● Required action
Copy every record exactly as it appears in the data below.

● Source data
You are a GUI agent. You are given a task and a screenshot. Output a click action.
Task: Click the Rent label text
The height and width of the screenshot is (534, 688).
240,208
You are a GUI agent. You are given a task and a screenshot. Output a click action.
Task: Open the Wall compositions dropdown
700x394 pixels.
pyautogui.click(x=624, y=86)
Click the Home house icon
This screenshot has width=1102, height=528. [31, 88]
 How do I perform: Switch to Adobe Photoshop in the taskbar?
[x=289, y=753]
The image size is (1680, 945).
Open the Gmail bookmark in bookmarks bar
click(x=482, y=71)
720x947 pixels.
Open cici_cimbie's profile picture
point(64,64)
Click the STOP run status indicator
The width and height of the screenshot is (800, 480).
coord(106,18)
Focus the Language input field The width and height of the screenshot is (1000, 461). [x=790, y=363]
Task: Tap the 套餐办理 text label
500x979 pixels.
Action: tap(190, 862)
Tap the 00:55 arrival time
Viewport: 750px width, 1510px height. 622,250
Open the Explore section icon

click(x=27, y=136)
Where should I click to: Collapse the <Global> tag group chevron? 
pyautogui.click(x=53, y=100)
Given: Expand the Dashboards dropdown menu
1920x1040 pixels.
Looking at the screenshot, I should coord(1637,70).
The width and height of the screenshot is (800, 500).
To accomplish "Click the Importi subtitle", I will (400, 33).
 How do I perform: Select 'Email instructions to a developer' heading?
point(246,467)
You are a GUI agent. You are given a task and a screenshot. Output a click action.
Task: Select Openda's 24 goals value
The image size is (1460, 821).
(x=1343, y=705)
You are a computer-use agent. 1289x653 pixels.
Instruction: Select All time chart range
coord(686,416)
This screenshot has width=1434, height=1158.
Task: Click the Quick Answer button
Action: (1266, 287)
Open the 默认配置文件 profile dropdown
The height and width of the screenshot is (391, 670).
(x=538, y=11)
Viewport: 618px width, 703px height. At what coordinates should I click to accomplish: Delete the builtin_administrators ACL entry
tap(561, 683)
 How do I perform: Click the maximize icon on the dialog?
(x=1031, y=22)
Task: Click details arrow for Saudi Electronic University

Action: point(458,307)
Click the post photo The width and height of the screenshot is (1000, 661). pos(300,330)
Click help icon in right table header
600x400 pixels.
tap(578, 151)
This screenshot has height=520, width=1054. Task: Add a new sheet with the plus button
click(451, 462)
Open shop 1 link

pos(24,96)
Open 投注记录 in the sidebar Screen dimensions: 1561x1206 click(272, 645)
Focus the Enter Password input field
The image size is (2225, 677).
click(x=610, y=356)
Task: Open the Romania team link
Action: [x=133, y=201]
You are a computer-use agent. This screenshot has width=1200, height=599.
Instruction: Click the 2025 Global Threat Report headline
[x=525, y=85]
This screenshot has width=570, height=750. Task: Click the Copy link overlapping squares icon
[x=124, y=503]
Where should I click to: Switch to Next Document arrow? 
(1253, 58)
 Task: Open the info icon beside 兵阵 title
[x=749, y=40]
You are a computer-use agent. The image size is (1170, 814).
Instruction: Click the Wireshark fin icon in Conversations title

● Response to the task
You are a GUI agent. You are given a task and a screenshot. Output a click action.
Task: Click the Rent label text
The height and width of the screenshot is (534, 688).
240,208
You are a GUI agent. You are given a task and a screenshot. Output a click action.
Task: Open the Wall compositions dropdown
700x394 pixels.
pyautogui.click(x=624, y=86)
Click the Home house icon
This screenshot has width=1102, height=528. [31, 88]
 How do I perform: Switch to Adobe Photoshop in the taskbar?
[x=289, y=753]
The image size is (1680, 945).
Open the Gmail bookmark in bookmarks bar
click(x=482, y=71)
720x947 pixels.
Open cici_cimbie's profile picture
point(64,64)
Click the STOP run status indicator
The width and height of the screenshot is (800, 480).
coord(106,18)
Focus the Language input field The width and height of the screenshot is (1000, 461). [x=790, y=363]
Task: Tap the 套餐办理 text label
500x979 pixels.
Action: tap(190, 862)
Tap the 00:55 arrival time
Viewport: 750px width, 1510px height. 622,250
Open the Explore section icon

click(x=27, y=136)
Where should I click to: Collapse the <Global> tag group chevron? 
pyautogui.click(x=53, y=100)
Given: Expand the Dashboards dropdown menu
1920x1040 pixels.
Looking at the screenshot, I should coord(1637,70).
The width and height of the screenshot is (800, 500).
To accomplish "Click the Importi subtitle", I will (400, 33).
 How do I perform: Select 'Email instructions to a developer' heading?
point(246,467)
You are a GUI agent. You are given a task and a screenshot. Output a click action.
Task: Select Openda's 24 goals value
The image size is (1460, 821).
(x=1343, y=705)
You are a computer-use agent. 1289x653 pixels.
Instruction: Select All time chart range
coord(686,416)
This screenshot has width=1434, height=1158.
Task: Click the Quick Answer button
Action: (1266, 287)
Open the 默认配置文件 profile dropdown
The height and width of the screenshot is (391, 670).
(x=538, y=11)
Viewport: 618px width, 703px height. At what coordinates should I click to accomplish: Delete the builtin_administrators ACL entry
tap(561, 683)
 How do I perform: Click the maximize icon on the dialog?
(x=1031, y=22)
Task: Click details arrow for Saudi Electronic University

Action: point(458,307)
Click the post photo The width and height of the screenshot is (1000, 661). pos(300,330)
Click help icon in right table header
600x400 pixels.
tap(578, 151)
This screenshot has height=520, width=1054. Task: Add a new sheet with the plus button
click(451, 462)
Open shop 1 link

pos(24,96)
Open 投注记录 in the sidebar Screen dimensions: 1561x1206 click(272, 645)
Focus the Enter Password input field
The image size is (2225, 677).
click(x=610, y=356)
Task: Open the Romania team link
Action: [x=133, y=201]
You are a computer-use agent. This screenshot has width=1200, height=599.
Instruction: Click the 2025 Global Threat Report headline
[x=525, y=85]
This screenshot has width=570, height=750. Task: Click the Copy link overlapping squares icon
[x=124, y=503]
Where should I click to: Switch to Next Document arrow? 
(1253, 58)
 Task: Open the info icon beside 兵阵 title
[x=749, y=40]
You are a computer-use agent. The image size is (1170, 814).
Instruction: Click the Wireshark fin icon in Conversations title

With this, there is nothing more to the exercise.